Devo dire la verità: sono pochissimi i genitori che conosco nelle mie consulenze o che fanno parte delle mie community social che sono realmente fermi al livello più superficiale.
La maggior parte di voi, è consapevole che lo scatto di rabbia con il bambino viene da dentro.
A volte siamo stanchi, siamo sopraffatti dalla vita, dalle relazioni, dalla giornata di lavoro e dalla ruota della vita moderna in cui famiglie e persone sono sempre più sole.
Questa fase la possiamo tradurre con la frase
“Mio figlio piange perché vuole il gelato all’ora di pranzo,
io urlo perché lavoro dalle 7.00, tra un’ora devo fare altre cose,
sono sopraffatta dalla vita”
Questo livello di consapevolezza è il miglior terreno di partenza per lavorare sulla nostra genitorialità; ci permette di concentrarci sulla cura delle aspettative verso nostri bambini, sulla conoscenza di quanto premi e punizioni siano del tutto inutili; questa fase apre la strada alla validazione delle emozioni nostre e dei bambini e ci permette di riflettere meglio sulle routine e gli stili di vita della nostra famiglia.
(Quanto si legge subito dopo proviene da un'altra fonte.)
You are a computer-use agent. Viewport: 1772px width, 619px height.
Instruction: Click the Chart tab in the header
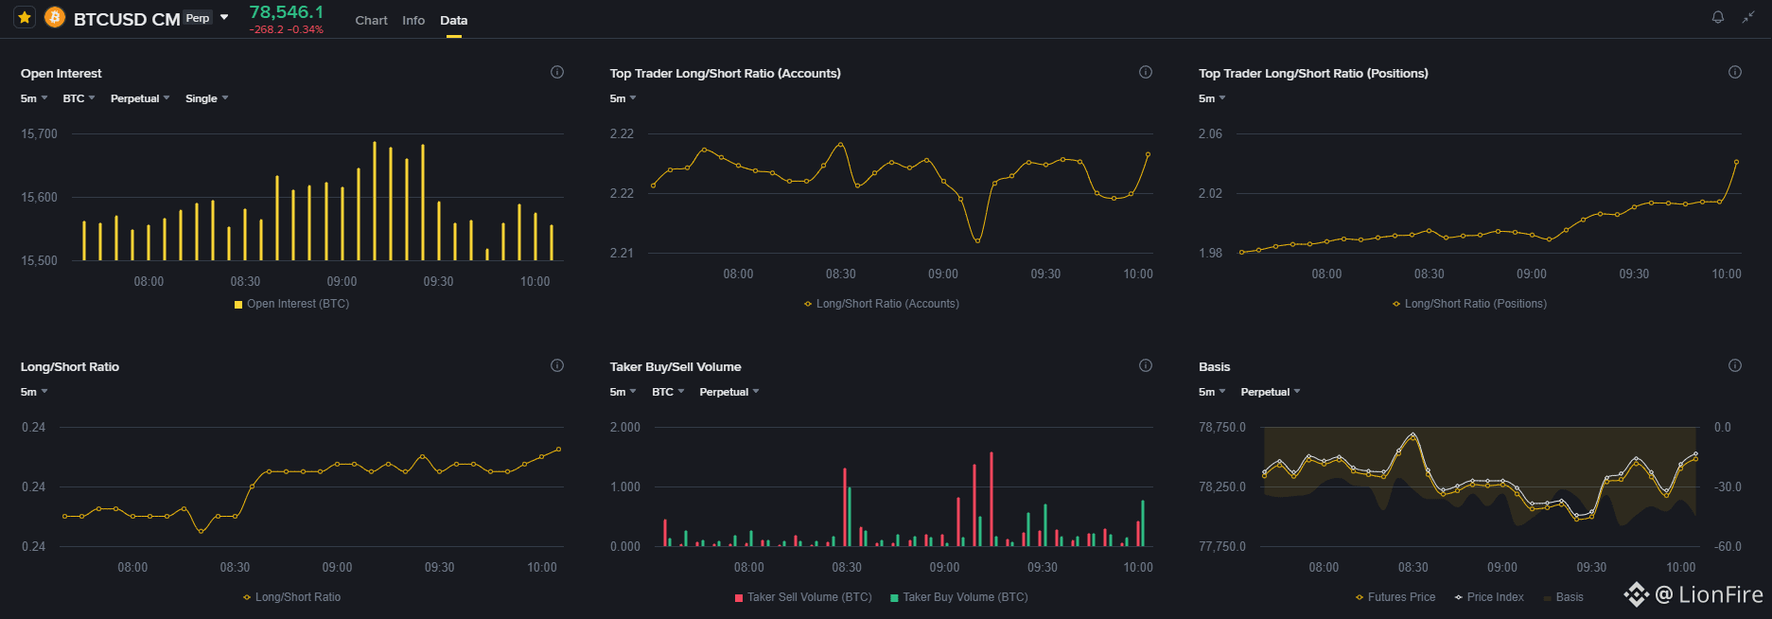(371, 20)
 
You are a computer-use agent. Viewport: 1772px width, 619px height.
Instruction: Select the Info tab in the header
(413, 20)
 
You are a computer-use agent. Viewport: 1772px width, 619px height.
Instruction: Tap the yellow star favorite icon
(25, 17)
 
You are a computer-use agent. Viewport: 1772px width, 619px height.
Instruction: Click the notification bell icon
(1718, 17)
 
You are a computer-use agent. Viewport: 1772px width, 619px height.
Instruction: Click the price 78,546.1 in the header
(286, 11)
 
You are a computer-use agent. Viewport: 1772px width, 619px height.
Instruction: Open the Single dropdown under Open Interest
(206, 98)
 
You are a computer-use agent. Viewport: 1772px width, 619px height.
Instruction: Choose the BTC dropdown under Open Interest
(79, 98)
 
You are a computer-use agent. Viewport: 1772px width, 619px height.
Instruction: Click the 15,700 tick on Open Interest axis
(40, 133)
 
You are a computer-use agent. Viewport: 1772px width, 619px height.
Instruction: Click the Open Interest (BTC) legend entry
(291, 304)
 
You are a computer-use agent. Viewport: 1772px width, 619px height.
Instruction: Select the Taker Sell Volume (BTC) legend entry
(803, 597)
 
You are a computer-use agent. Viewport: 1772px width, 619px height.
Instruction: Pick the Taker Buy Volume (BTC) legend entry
(958, 597)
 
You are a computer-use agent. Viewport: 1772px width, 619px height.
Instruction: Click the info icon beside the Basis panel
(1735, 365)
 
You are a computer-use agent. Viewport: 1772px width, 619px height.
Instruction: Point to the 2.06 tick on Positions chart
(1210, 133)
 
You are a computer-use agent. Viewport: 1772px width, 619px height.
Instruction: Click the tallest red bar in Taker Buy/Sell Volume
(991, 499)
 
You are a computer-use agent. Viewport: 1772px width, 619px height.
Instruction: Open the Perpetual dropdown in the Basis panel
(1271, 392)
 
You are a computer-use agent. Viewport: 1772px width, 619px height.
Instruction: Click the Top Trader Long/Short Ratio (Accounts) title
(726, 73)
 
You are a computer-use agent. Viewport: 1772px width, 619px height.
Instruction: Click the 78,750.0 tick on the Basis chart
(1222, 427)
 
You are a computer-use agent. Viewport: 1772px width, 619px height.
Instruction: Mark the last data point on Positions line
(1737, 162)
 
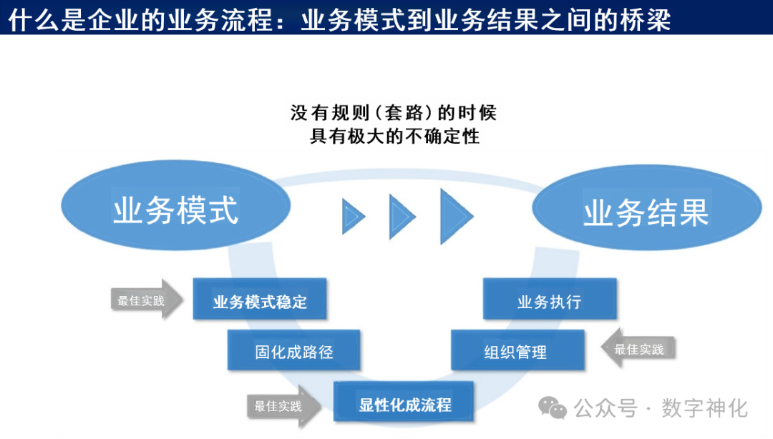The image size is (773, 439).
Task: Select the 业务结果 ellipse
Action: click(x=646, y=212)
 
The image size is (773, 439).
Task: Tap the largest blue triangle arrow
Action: click(x=454, y=216)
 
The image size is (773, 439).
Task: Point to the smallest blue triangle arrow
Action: click(x=352, y=217)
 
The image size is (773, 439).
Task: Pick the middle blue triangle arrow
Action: click(x=400, y=216)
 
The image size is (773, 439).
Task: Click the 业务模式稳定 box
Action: click(x=260, y=300)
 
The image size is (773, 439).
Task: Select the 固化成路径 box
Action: click(x=293, y=351)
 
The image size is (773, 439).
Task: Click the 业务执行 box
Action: click(x=549, y=300)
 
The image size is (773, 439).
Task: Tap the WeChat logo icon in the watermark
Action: click(x=553, y=408)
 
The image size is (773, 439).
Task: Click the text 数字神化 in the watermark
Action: click(x=704, y=408)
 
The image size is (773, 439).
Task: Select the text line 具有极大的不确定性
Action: click(x=394, y=135)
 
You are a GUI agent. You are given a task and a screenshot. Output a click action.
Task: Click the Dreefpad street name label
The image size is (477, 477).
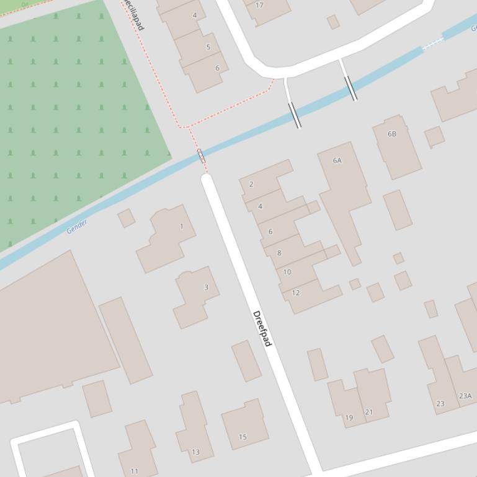pos(262,328)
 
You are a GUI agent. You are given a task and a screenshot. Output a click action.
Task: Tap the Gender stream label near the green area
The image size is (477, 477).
pos(77,226)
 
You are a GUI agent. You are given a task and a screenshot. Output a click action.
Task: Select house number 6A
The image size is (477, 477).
pos(337,160)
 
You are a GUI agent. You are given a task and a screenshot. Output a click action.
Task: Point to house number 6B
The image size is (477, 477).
pos(391,134)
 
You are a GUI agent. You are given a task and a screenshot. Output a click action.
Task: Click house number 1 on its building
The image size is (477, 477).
pos(181,227)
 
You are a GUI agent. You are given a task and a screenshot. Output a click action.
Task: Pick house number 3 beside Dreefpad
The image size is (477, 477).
pos(206,287)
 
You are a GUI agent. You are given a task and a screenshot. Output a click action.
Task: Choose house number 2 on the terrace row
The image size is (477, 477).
pos(251,184)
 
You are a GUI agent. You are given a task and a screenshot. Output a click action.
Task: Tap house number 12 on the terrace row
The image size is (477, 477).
pos(295,293)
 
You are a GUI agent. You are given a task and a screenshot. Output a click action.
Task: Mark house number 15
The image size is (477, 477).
pos(243,437)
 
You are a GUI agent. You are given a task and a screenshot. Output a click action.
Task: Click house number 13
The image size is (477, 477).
pos(195,452)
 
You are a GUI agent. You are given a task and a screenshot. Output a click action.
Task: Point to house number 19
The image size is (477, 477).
pos(349,418)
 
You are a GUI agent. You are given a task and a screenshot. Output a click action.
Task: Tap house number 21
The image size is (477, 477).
pos(369,412)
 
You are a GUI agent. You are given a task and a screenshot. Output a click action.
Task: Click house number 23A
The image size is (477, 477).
pos(465,396)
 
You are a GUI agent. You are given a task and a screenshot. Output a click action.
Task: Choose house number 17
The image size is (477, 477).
pos(259,6)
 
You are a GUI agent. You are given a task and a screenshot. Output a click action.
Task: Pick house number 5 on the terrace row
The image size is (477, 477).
pos(208,47)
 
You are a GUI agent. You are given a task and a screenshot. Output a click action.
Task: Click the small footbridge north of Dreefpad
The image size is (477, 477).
pos(201,155)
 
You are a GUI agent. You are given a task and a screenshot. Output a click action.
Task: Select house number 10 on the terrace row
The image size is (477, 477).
pos(287,272)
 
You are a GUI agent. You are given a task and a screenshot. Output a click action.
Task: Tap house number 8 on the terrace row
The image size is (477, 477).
pos(279,253)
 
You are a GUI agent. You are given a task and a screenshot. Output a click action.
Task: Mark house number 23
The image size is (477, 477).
pos(440,404)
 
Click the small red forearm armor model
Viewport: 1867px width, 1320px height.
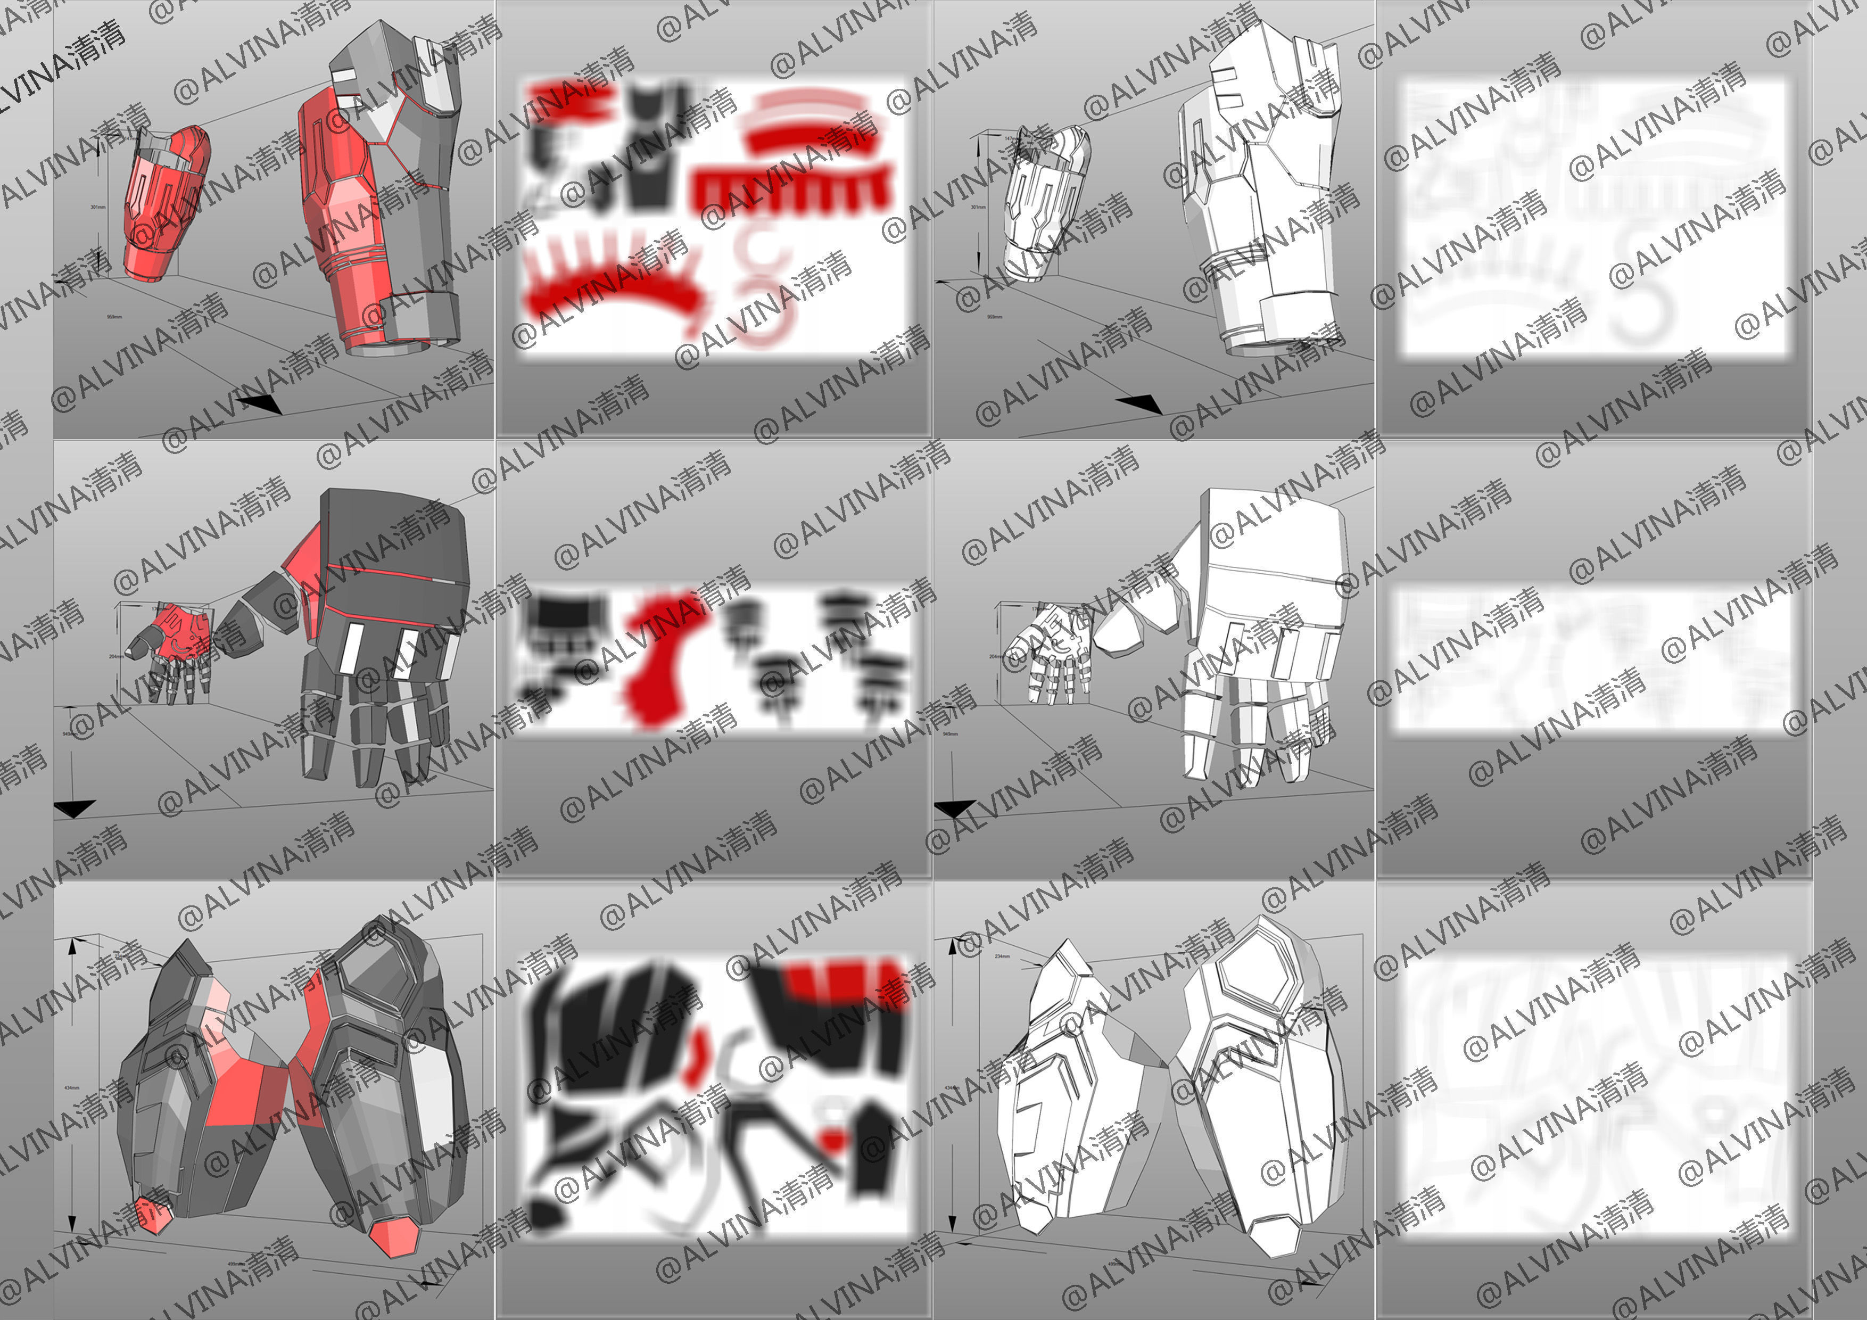165,203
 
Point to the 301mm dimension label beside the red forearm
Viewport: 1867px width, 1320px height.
97,208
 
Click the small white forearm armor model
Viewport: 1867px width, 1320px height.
1045,203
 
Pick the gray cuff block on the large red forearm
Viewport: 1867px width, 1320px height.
423,317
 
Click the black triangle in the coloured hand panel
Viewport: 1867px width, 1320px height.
75,807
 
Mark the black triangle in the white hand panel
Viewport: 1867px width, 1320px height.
954,807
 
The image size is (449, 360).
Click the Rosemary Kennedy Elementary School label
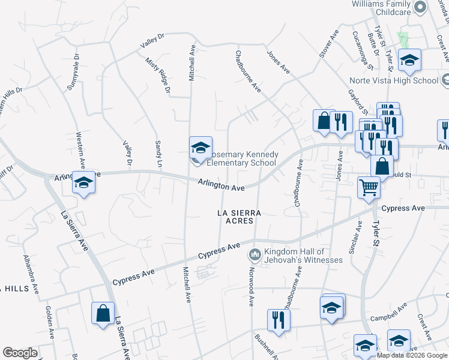[241, 158]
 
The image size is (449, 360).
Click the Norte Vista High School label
[394, 80]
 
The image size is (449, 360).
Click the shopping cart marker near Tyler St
[369, 188]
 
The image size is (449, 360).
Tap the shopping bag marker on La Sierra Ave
[103, 313]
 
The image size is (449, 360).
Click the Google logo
[20, 353]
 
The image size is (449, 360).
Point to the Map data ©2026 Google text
[412, 355]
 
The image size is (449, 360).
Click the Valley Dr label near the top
[152, 43]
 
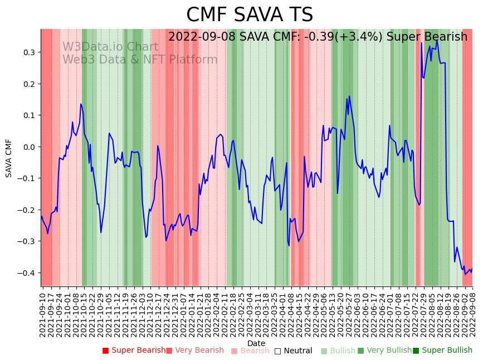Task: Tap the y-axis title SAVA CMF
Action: [9, 158]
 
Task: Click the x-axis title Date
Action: [256, 343]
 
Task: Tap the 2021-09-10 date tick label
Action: [42, 312]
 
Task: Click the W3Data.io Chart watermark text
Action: [110, 47]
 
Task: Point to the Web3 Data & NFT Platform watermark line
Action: [140, 60]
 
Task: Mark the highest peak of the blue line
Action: [437, 40]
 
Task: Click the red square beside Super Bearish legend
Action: [105, 351]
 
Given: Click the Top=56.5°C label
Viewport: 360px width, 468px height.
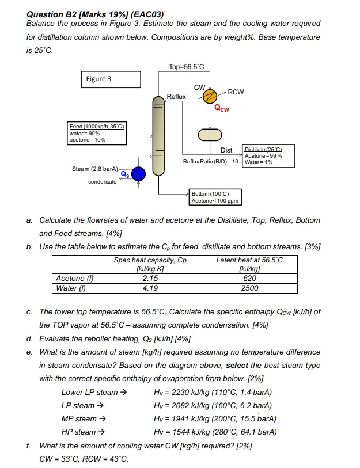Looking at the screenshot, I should tap(187, 67).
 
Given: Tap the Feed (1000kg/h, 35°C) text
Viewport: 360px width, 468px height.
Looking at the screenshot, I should tap(97, 126).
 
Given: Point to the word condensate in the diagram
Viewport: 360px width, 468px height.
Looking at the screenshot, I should tap(102, 182).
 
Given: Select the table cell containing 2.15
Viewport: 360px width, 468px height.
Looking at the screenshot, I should tap(150, 278).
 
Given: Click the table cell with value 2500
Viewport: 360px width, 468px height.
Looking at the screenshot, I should tap(249, 288).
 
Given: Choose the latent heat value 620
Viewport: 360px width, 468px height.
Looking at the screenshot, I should tap(249, 278).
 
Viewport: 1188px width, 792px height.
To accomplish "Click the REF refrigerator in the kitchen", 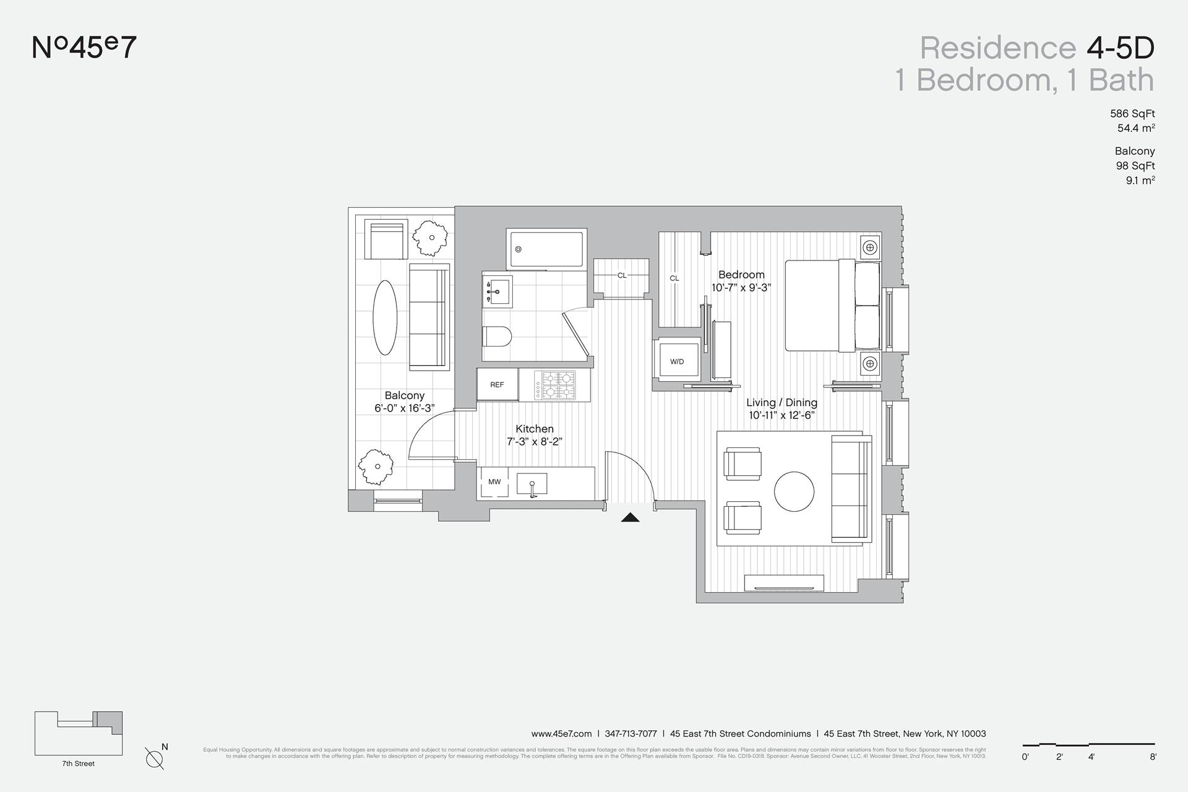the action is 497,385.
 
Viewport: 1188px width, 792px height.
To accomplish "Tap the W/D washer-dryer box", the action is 677,361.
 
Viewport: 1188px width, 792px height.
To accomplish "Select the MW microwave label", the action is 494,482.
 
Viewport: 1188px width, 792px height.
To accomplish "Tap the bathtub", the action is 545,249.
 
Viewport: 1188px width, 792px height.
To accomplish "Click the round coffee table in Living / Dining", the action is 794,491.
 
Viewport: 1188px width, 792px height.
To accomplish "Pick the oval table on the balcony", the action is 385,317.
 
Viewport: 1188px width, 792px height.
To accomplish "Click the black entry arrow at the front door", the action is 630,517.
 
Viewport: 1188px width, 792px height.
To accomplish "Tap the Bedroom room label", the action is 741,275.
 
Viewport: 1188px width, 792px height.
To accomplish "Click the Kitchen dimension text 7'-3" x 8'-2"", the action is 535,442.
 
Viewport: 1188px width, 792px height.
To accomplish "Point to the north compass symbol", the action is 155,758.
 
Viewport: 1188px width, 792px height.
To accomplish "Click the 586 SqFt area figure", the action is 1132,114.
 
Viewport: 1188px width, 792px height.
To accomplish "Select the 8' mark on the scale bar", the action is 1153,757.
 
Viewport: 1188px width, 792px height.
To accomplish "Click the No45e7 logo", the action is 84,48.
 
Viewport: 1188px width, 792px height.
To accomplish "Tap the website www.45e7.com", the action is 561,734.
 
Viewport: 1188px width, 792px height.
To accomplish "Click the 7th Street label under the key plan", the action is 79,764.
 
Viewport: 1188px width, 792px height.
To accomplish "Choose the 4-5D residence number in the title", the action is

Il terzo livello: le radici profonde

Le radici profonde nascoste dietro i nostri momenti di rabbia e nella gestione della rabbia con i bambini, sono il passo successivo, che pochi genitori fanno.
Il motivo è che scavare le cause profonde della nostra rabbia ci mette di fronte all’esigenza di scavare dentro di noi, nel passato, nelle radici più controverse della nostra storia.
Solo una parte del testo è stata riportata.